Start

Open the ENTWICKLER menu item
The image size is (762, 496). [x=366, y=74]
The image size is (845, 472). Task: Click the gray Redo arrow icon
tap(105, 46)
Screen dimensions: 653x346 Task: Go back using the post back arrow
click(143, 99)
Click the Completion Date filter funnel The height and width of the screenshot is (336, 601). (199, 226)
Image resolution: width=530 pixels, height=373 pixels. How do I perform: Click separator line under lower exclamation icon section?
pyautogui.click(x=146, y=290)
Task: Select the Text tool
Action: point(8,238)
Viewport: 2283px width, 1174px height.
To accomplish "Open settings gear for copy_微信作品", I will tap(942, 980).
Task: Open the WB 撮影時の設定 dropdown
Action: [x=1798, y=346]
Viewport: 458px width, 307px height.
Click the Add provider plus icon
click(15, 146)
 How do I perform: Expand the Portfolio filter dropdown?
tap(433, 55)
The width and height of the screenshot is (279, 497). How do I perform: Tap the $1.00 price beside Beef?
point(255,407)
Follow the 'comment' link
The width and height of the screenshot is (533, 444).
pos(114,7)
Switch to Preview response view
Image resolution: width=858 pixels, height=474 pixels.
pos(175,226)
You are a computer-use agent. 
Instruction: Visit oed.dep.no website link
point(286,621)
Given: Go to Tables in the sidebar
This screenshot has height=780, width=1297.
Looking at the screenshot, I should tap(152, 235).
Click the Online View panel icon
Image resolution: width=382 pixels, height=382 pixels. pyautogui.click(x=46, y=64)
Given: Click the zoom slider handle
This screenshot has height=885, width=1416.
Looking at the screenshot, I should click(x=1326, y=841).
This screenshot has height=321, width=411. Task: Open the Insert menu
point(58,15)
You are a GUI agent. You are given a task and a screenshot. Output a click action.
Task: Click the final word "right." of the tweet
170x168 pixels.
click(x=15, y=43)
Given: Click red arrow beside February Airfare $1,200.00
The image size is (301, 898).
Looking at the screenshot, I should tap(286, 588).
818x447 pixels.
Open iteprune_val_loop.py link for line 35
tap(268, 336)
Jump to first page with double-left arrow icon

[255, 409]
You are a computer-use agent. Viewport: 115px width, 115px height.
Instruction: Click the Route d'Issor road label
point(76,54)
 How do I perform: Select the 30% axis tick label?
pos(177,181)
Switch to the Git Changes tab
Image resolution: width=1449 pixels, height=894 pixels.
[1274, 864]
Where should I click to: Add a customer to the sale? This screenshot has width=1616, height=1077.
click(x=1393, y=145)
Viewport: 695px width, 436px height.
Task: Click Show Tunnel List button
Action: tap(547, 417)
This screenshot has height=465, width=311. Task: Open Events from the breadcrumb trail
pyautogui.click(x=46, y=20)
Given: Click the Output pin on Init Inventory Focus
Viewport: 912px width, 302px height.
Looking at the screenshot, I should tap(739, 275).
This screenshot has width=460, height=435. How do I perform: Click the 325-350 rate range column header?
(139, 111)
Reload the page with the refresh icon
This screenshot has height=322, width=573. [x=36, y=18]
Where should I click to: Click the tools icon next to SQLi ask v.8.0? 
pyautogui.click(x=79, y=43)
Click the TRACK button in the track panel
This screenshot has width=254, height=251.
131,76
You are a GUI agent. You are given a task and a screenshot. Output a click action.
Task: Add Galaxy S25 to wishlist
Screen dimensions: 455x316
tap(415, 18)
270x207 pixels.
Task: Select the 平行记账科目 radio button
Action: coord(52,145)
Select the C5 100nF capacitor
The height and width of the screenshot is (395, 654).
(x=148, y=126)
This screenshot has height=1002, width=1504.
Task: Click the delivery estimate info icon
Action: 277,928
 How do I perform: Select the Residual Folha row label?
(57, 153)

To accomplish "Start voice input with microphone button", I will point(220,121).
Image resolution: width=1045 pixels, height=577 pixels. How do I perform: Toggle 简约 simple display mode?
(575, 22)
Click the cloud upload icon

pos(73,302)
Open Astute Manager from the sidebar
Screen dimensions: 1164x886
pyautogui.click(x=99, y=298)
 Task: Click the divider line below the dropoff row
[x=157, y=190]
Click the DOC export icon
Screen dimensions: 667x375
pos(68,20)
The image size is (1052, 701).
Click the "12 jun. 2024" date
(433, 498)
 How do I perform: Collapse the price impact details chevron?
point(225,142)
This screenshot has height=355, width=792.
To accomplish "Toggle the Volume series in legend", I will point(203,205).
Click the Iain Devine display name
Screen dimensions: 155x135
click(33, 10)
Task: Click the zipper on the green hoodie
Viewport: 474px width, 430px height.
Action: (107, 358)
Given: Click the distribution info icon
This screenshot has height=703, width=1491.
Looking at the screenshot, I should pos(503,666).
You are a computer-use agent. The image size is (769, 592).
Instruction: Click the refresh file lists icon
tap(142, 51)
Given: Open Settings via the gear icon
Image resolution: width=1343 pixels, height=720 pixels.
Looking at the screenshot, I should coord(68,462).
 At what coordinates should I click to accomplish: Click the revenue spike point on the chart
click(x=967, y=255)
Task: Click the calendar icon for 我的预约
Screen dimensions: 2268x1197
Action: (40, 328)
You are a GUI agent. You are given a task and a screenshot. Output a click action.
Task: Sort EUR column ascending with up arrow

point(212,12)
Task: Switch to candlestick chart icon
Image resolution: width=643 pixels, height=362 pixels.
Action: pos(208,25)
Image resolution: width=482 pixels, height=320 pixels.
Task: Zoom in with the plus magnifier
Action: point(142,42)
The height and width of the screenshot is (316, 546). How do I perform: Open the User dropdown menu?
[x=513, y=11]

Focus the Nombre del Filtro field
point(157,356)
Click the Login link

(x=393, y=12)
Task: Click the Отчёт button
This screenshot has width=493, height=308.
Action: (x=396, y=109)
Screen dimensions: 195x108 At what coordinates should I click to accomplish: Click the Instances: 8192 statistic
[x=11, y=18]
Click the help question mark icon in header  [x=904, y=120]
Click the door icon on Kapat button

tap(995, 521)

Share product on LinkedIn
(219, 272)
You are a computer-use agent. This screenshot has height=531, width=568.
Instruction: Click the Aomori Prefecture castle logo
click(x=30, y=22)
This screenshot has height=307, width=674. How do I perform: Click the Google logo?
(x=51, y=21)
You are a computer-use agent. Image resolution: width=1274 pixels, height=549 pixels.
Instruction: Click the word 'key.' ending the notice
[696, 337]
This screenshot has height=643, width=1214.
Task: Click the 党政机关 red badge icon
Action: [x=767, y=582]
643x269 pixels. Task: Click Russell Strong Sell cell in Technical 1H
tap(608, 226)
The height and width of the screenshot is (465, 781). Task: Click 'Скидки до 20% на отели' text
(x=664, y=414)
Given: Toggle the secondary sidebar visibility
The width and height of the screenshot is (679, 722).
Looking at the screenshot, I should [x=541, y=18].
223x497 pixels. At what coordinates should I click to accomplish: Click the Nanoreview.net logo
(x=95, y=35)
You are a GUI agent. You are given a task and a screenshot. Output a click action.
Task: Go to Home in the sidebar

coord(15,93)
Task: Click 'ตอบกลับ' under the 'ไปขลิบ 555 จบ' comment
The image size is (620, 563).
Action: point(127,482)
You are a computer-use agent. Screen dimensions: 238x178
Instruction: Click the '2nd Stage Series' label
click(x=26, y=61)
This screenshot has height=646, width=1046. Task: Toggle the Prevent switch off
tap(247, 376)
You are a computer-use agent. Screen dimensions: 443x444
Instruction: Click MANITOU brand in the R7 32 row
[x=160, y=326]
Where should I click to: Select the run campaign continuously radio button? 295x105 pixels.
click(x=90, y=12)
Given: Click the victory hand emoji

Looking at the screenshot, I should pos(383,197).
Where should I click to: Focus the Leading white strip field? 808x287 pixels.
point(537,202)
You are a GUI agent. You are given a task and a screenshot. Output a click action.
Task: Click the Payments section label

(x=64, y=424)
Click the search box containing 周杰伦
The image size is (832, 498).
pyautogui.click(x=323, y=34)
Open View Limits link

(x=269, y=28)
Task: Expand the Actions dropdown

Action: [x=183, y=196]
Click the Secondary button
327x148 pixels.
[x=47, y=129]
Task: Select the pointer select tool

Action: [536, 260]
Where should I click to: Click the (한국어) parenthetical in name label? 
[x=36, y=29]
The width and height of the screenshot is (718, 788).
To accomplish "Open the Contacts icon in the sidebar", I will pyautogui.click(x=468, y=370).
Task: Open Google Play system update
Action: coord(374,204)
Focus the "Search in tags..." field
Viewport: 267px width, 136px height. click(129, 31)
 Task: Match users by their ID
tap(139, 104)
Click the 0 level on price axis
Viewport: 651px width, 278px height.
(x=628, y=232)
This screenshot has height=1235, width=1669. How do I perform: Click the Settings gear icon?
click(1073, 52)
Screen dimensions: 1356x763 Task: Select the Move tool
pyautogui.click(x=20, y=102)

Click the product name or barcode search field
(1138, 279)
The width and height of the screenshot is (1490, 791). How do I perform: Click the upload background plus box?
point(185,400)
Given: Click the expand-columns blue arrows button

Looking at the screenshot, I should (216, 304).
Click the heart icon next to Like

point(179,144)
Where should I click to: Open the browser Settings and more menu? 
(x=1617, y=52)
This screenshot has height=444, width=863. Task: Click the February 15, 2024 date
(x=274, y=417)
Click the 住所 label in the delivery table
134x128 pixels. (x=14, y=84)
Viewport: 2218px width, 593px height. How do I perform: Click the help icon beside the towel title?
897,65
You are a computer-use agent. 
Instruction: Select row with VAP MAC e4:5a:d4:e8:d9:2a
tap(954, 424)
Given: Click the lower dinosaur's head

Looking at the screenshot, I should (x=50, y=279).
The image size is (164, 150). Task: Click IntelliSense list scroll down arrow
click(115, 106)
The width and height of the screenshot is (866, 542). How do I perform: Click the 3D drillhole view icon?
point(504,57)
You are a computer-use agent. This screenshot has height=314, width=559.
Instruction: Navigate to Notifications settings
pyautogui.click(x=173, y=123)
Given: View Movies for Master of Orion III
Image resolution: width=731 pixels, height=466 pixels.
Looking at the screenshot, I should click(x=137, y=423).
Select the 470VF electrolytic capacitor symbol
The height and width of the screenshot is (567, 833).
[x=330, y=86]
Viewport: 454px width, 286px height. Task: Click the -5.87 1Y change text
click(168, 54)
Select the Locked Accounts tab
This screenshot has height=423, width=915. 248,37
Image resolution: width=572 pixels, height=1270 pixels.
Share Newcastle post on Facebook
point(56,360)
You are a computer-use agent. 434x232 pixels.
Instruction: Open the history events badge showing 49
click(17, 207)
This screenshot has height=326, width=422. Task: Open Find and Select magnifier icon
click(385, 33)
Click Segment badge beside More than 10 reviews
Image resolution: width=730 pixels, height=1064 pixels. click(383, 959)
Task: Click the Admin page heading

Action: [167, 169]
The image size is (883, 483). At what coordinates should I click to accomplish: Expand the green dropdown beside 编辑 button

End

Reproduce the entries from the line with "Focus the Nombre del Filtro field" up to and including the line with "coord(15,93)", replacing "sidebar" with "side panel" and leaving everything else unchanged.

Focus the Nombre del Filtro field
point(157,356)
Click the Login link

(x=393, y=12)
Task: Click the Отчёт button
This screenshot has width=493, height=308.
Action: (x=396, y=109)
Screen dimensions: 195x108 At what coordinates should I click to accomplish: Click the Instances: 8192 statistic
[x=11, y=18]
Click the help question mark icon in header  [x=904, y=120]
Click the door icon on Kapat button

tap(995, 521)

Share product on LinkedIn
(219, 272)
You are a computer-use agent. This screenshot has height=531, width=568.
Instruction: Click the Aomori Prefecture castle logo
click(x=30, y=22)
This screenshot has height=307, width=674. How do I perform: Click the Google logo?
(x=51, y=21)
You are a computer-use agent. Image resolution: width=1274 pixels, height=549 pixels.
Instruction: Click the word 'key.' ending the notice
[696, 337]
This screenshot has height=643, width=1214.
Task: Click the 党政机关 red badge icon
Action: [x=767, y=582]
643x269 pixels. Task: Click Russell Strong Sell cell in Technical 1H
tap(608, 226)
The height and width of the screenshot is (465, 781). Task: Click 'Скидки до 20% на отели' text
(x=664, y=414)
Given: Toggle the secondary side panel visibility
The width and height of the screenshot is (679, 722).
Looking at the screenshot, I should [x=541, y=18].
223x497 pixels. At what coordinates should I click to accomplish: Click the Nanoreview.net logo
(x=95, y=35)
You are a GUI agent. You are given a task and a screenshot. Output a click action.
Task: Go to Home in the side panel

coord(15,93)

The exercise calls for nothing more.